▸ **Gestellte Aufgaben**
A – Wie lässt sich der Absatz im Text zur Euro-Rettung, der mit „Das völlige Versagen aller bisherigen Maßnahmen“ beginnt, als knappe Liste wiedergeben, ohne seine Kernaussagen zu verlieren?
B – Was steht im Text zur Euro-Rettung zu den folgenden Punkten?
(i) Wo ist das Vertrauen der Bürger zur Politik angelangt?
(ii) Von welchem Datum ist das Urteil des Bundesverfassungsgerichts?
(iii) Dem Wunsch welches Anteils der Deutschen ist das Gericht laut Umfrage nicht nachgekommen?
C – Wie könnte der Text zur Euro-Rettung nach seinem letzten Satz weitergehen? Nimm ihn dort wieder auf und führe ihn fort.

▸ **Lesetext**

***

Gastautor / 18.09.2011 / 21:43 / 0 / Seite ausdrucken

Euro-“Rettung” : In dubio pro Rechtsbruch

Von Manfred Gillner

Zwischen dem deutschen Staatsvolk und den von ihm gewählten Bundestagsabgeordneten sowie der Regierung geht ein tiefer Riss. Das Vertrauen der Bürger zur Politik, das ohnehin schon lädiert war, ist durch das Verhalten von Regierung und Opposition in der europäischen Staatsschuldenkrise auf dem Nullpunkt angelangt. Hinzu kommt, dass die Unabhängigkeit des Bundesverfassungsgerichts angezweifelt wird. Der Respekt, den es einst genoss, ist verspielt.

Der Bürger erfährt in bisher nicht gekannter Deutlichkeit seine Ohnmacht. Die Mehrheit der Abgeordneten schert sich nicht um seinen Willen, sondern handelt, als wäre sie nicht vom Volk gewählt, sondern von einer fremden Macht eingesetzt worden, der sie mehr verpflichtet ist als dem Wähler.

Das völlige Versagen aller bisherigen Maßnahmen zur Rettung Griechenlands hat bei den meisten Politikern und der Regierung nicht zu der Erkenntnis geführt, dass man alles falsch gemacht hat. Man ist vielmehr der Ansicht, man müsse nur den Einsatz erhöhen, dann werde man auch irgendwann gewinnen. Es ist wie bei einem süchtigen Spieler im Casino, der die Kontrolle über sich selbst verloren hat und die Einsätze verdoppelt, um Verluste wettzumachen.

Man hatte gehofft, dass das Bundesverfassungsgericht dem Treiben einen Riegel vorschieben und dem Spieler Casinoverbot erteilen würde. Doch das Gericht ist in seinem Urteil vom 7. September 2011 dem Wunsch von 76 Prozent der Deutschen (laut Umfrage) nicht nachgekommen.

***

▸ **Daten zu Zielpunkten**

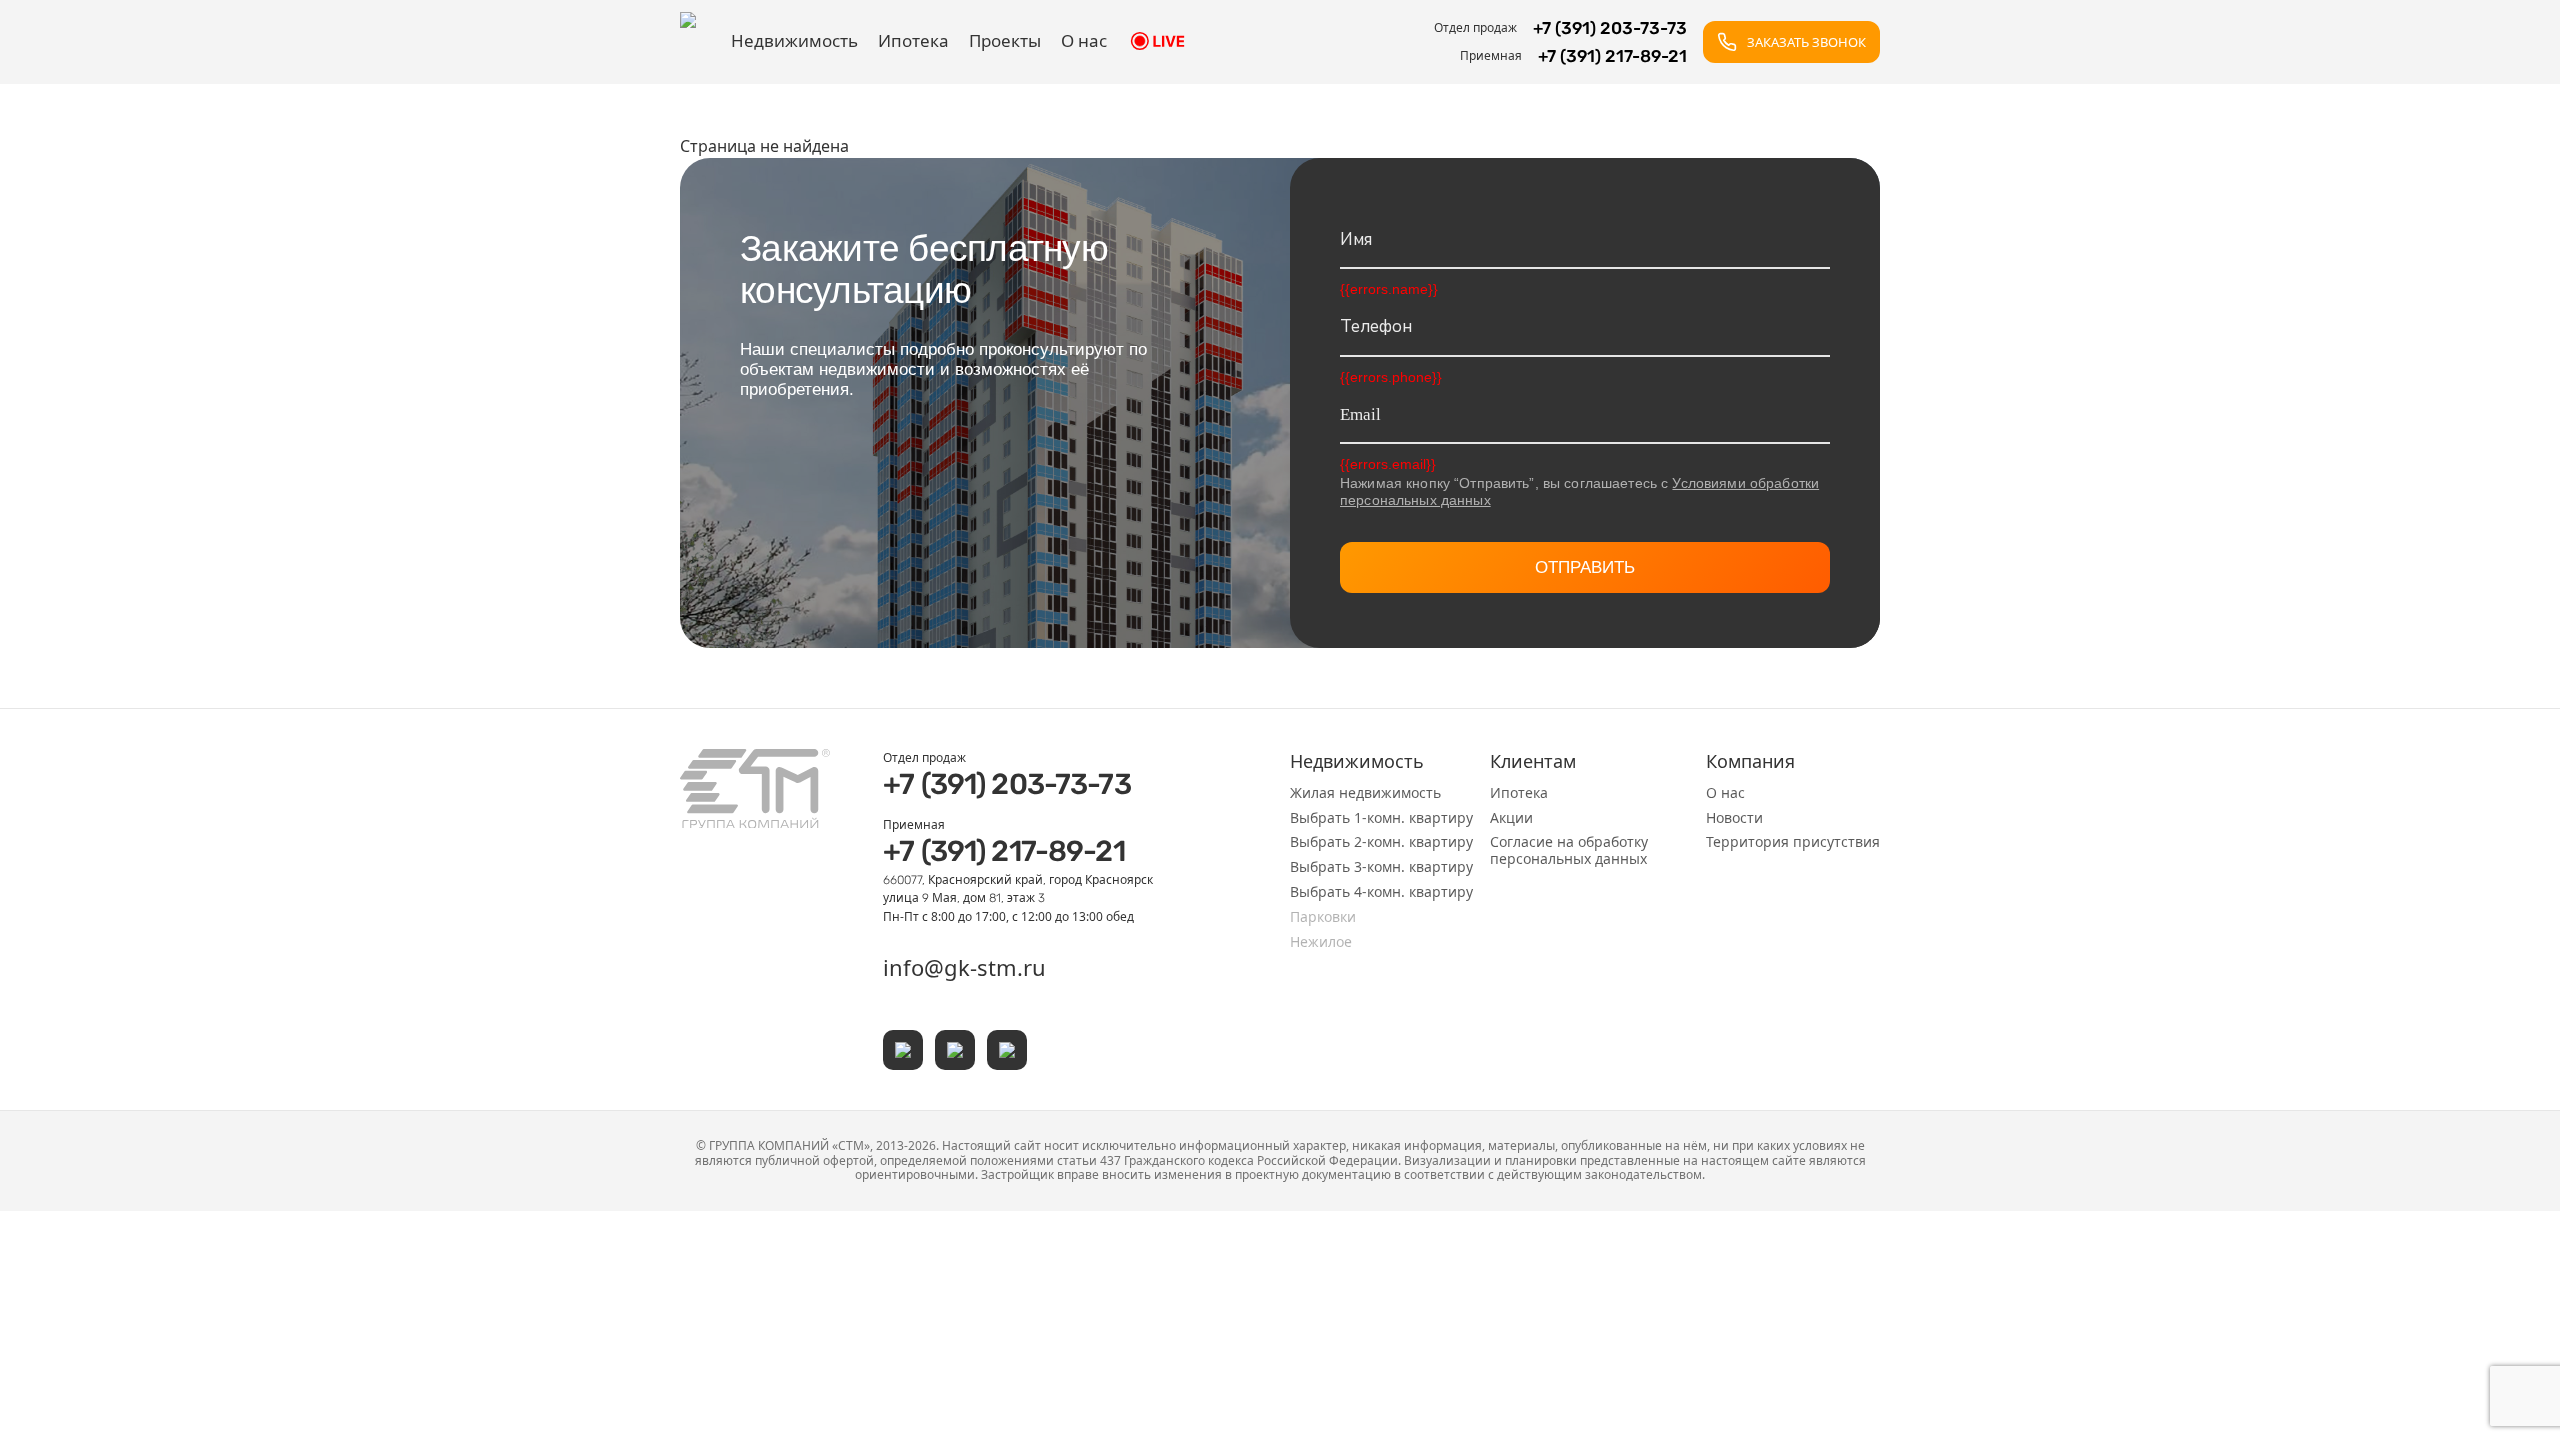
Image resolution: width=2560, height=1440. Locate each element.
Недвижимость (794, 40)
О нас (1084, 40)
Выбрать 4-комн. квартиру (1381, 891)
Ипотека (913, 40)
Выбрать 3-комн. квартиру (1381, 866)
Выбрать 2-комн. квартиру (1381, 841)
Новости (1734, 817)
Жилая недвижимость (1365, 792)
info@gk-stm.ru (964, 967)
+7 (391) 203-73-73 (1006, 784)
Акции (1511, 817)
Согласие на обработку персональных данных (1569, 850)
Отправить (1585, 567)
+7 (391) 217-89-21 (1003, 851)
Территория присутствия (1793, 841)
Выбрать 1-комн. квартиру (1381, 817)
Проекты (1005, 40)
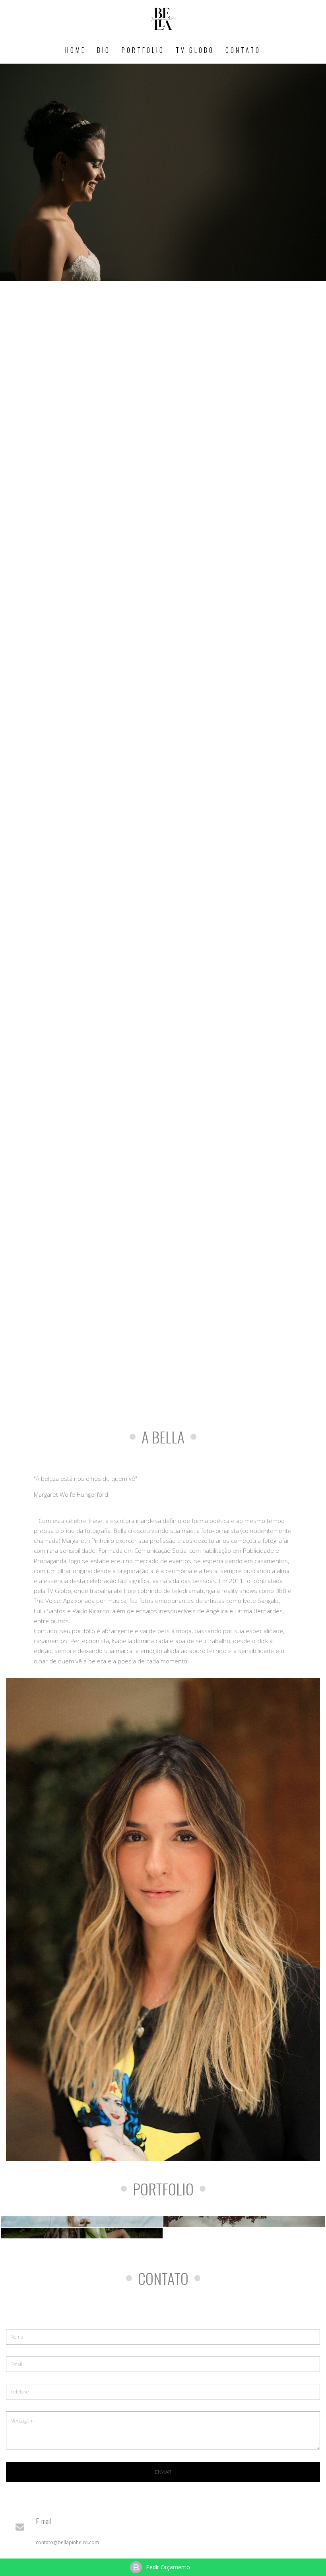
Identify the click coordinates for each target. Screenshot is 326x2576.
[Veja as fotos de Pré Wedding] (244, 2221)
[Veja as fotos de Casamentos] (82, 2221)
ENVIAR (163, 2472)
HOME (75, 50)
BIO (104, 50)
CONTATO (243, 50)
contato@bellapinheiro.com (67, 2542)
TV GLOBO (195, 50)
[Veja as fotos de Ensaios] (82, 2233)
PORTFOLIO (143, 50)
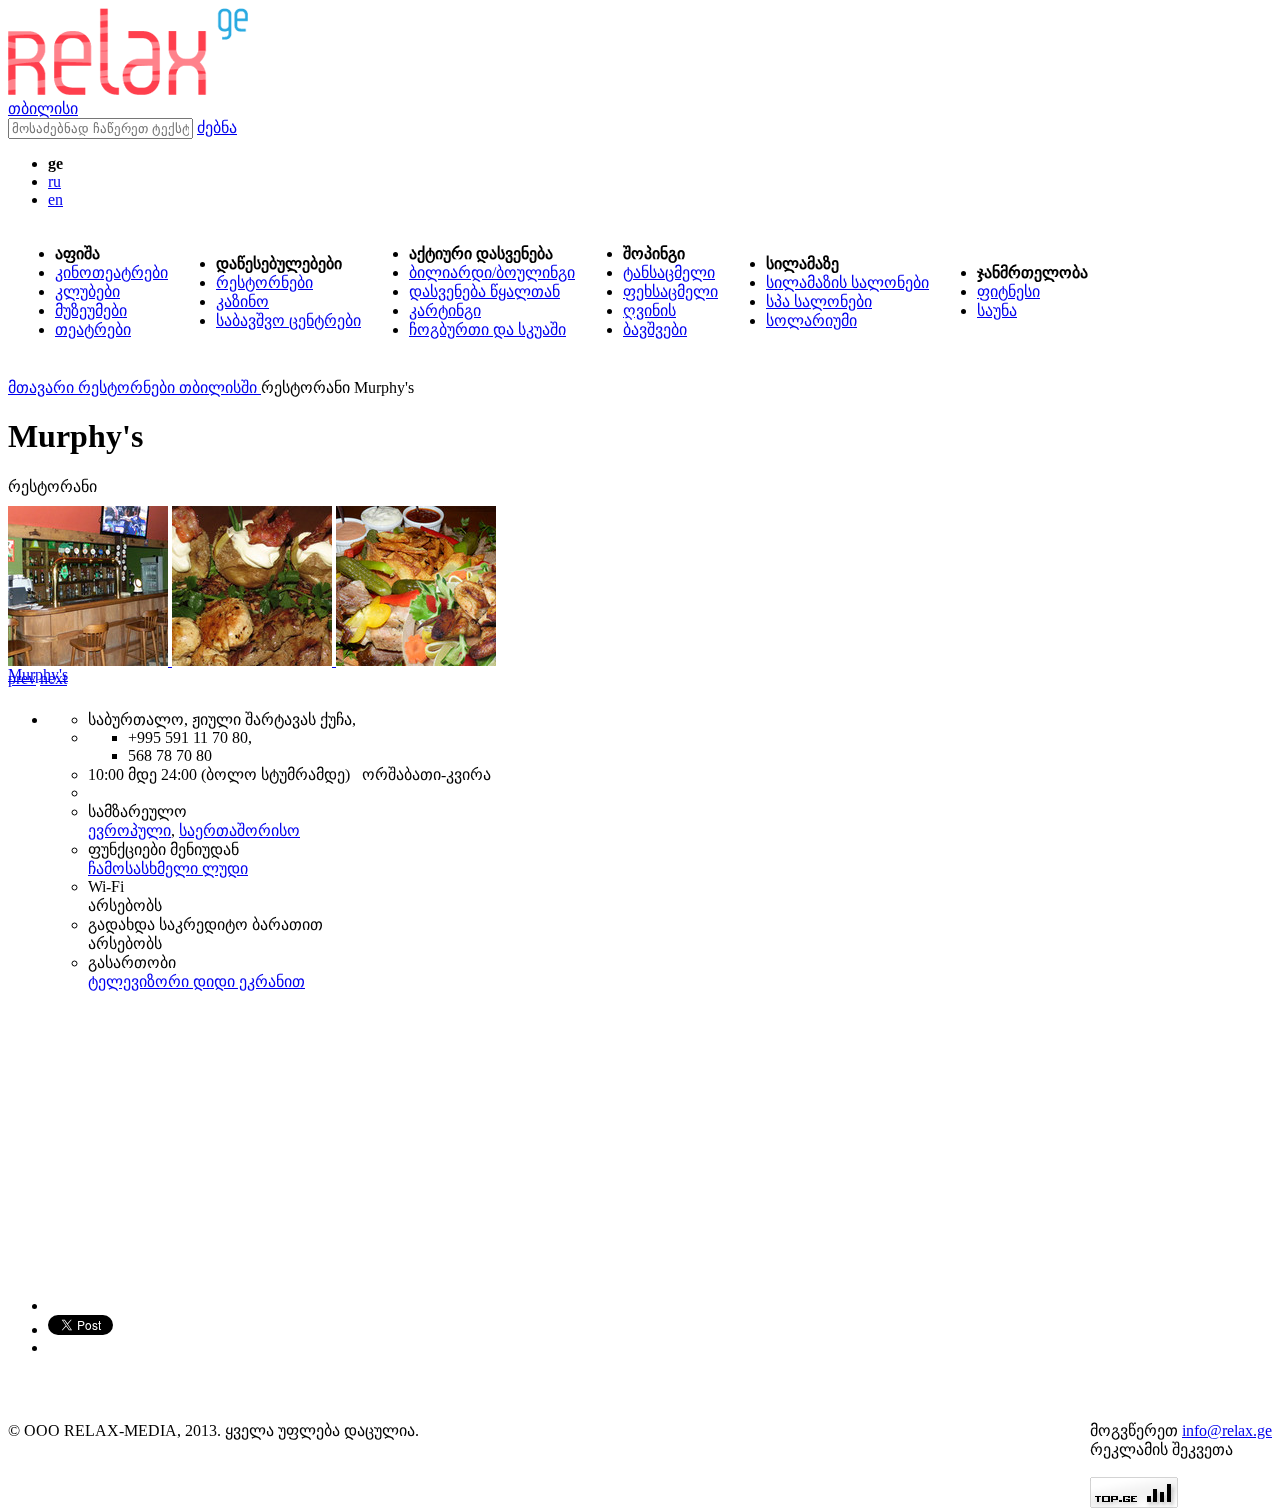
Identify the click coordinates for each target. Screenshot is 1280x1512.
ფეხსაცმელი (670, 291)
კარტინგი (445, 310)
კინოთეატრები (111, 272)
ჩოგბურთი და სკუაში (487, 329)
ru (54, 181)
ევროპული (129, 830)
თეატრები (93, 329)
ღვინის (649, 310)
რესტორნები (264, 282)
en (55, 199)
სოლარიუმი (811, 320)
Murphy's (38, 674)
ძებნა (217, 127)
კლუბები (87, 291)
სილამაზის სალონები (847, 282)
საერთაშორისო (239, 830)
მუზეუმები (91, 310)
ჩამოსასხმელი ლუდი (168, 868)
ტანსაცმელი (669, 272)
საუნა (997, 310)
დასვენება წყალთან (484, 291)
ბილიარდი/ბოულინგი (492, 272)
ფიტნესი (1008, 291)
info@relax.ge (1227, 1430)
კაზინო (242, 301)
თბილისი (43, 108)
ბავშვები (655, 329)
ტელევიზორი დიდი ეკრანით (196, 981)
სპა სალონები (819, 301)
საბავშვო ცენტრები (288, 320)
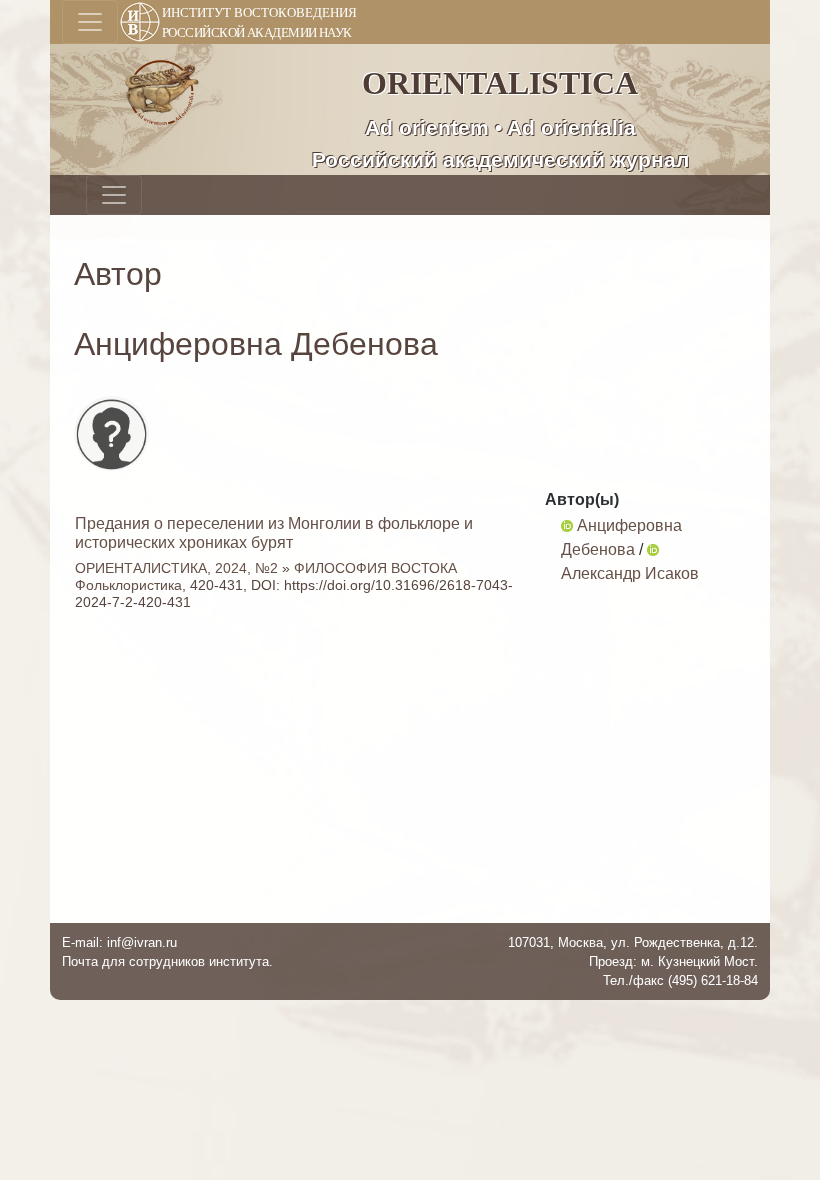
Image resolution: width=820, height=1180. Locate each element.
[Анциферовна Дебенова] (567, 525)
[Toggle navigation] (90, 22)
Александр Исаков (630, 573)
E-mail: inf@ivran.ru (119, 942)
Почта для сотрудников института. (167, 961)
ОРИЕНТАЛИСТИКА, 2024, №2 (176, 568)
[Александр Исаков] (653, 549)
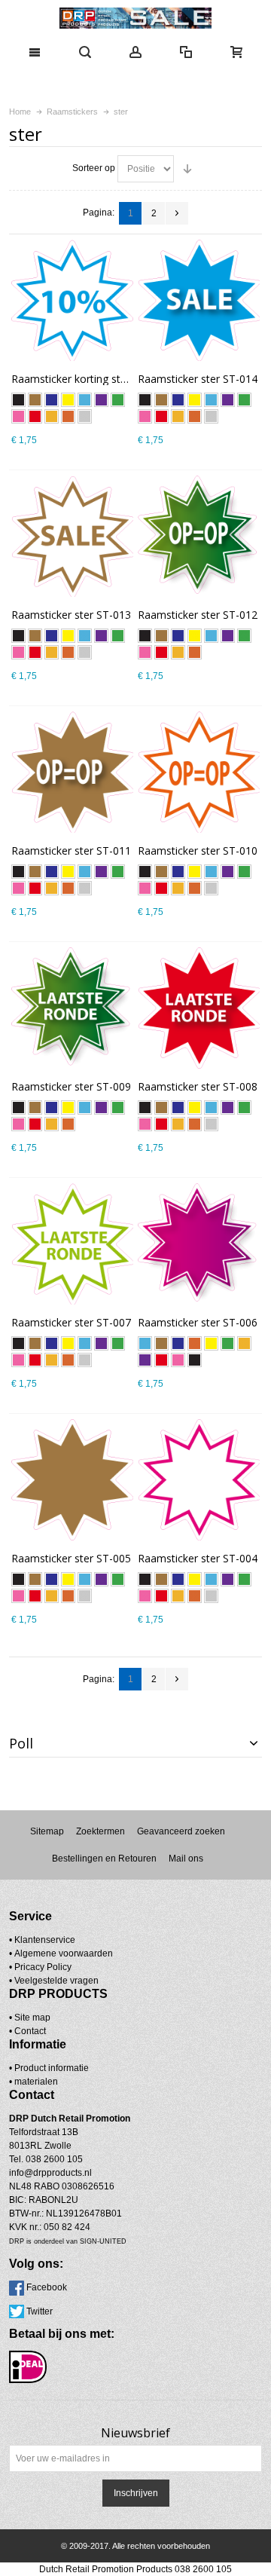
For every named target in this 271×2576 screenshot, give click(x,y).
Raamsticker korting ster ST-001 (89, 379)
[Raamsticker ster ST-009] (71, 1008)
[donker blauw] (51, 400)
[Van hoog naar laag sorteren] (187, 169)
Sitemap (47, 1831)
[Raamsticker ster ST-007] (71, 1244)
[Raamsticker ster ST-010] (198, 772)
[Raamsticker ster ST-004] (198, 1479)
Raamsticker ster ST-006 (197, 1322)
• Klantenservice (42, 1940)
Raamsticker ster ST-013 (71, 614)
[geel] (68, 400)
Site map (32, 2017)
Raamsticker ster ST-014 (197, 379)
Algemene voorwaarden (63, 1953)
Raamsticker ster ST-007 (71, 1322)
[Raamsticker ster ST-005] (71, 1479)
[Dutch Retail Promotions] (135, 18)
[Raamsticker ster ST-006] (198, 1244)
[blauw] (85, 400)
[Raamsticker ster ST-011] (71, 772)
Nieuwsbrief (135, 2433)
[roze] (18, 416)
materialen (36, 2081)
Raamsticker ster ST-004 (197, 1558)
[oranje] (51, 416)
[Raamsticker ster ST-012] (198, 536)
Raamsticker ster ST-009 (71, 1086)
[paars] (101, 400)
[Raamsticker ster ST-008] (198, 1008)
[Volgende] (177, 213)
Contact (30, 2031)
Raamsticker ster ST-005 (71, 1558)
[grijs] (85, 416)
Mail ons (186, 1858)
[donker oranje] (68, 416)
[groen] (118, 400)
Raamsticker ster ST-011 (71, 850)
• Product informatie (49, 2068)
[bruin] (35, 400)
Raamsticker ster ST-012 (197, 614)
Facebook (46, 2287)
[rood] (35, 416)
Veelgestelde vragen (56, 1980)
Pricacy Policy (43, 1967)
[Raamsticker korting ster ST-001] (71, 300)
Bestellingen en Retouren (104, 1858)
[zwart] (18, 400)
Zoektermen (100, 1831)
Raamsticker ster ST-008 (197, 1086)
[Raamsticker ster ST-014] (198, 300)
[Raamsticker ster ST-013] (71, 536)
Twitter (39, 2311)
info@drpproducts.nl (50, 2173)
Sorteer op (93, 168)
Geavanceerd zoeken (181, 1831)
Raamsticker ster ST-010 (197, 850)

***

▸ **Antworten je Aufgabe**
A –
- Alle bisherigen Maßnahmen zur Rettung Griechenlands sind völlig gescheitert.
- Die meisten Politiker und die Regierung haben daraus nicht geschlossen, dass sie alles falsch gemacht haben.
- Sie meinen vielmehr, man müsse nur den Einsatz erhöhen, um irgendwann zu gewinnen.
- Das gleicht einem süchtigen Spieler im Casino, der die Kontrolle über sich verloren hat und die Einsätze verdoppelt, um Verluste wettzumachen.

B –
(i) Auf dem Nullpunkt.
(ii) Vom 7. September 2011.
(iii) Dem Wunsch von 76 Prozent.

C –
In der Verfassungsbeschwerde der Herren Hankel, Nölling, Schachtschneider, Spethmann und Starbatty ging es unter anderem um den ersten Teil der Finanzhilfe an Griechenland, der bereits im Jahr 2010 beschlossen wurde. Er hat einen Umfang von 110 Mrd. Euro, davon entfallen 30 Mrd. auf den IWF und 80 Mrd. auf die Staaten der Euro-Zone.

Deutschland hat sich in diesem Paket verpflichtet, Griechenland einen bilateralen Kredit von 22,4 Mrd. Euro zur Verfügung zu stellen. Davon sind – viele Bürger wissen dies nicht einmal – bereits 8.4 Mrd. über die staatseigene Kreditanstalt für Wiederaufbau (KfW) ausgezahlt worden. Fällt der Kredit aus, so muss der deutsche Steuerzahler dafür aufkommen, denn der Bund hat sich bei der KfW dafür verbürgt.

Die Verfassungsbeschwerde richtete sich ferner gegen die Beteiligung am Finanzstabilisierungsmechanismus (EFSM) mit einem Volumen von 60 Mrd. Euro. Im Zusammenhang mit dem ESFM wurde außerdem die Zweckgesellschaft EFSF (European Financial Stability Facility) errichtet. An dieser in Luxemburg ansässigen AG sind die Staaten der Euro-Zone beteiligt und haften mit Garantien in Höhe von 440 Mrd. Euro. Der IWF komplettiert mit 250 Mrd. Euro das Gesamtvolumen der Stabilisierungsinstrumente auf 750 Mrd. Euro.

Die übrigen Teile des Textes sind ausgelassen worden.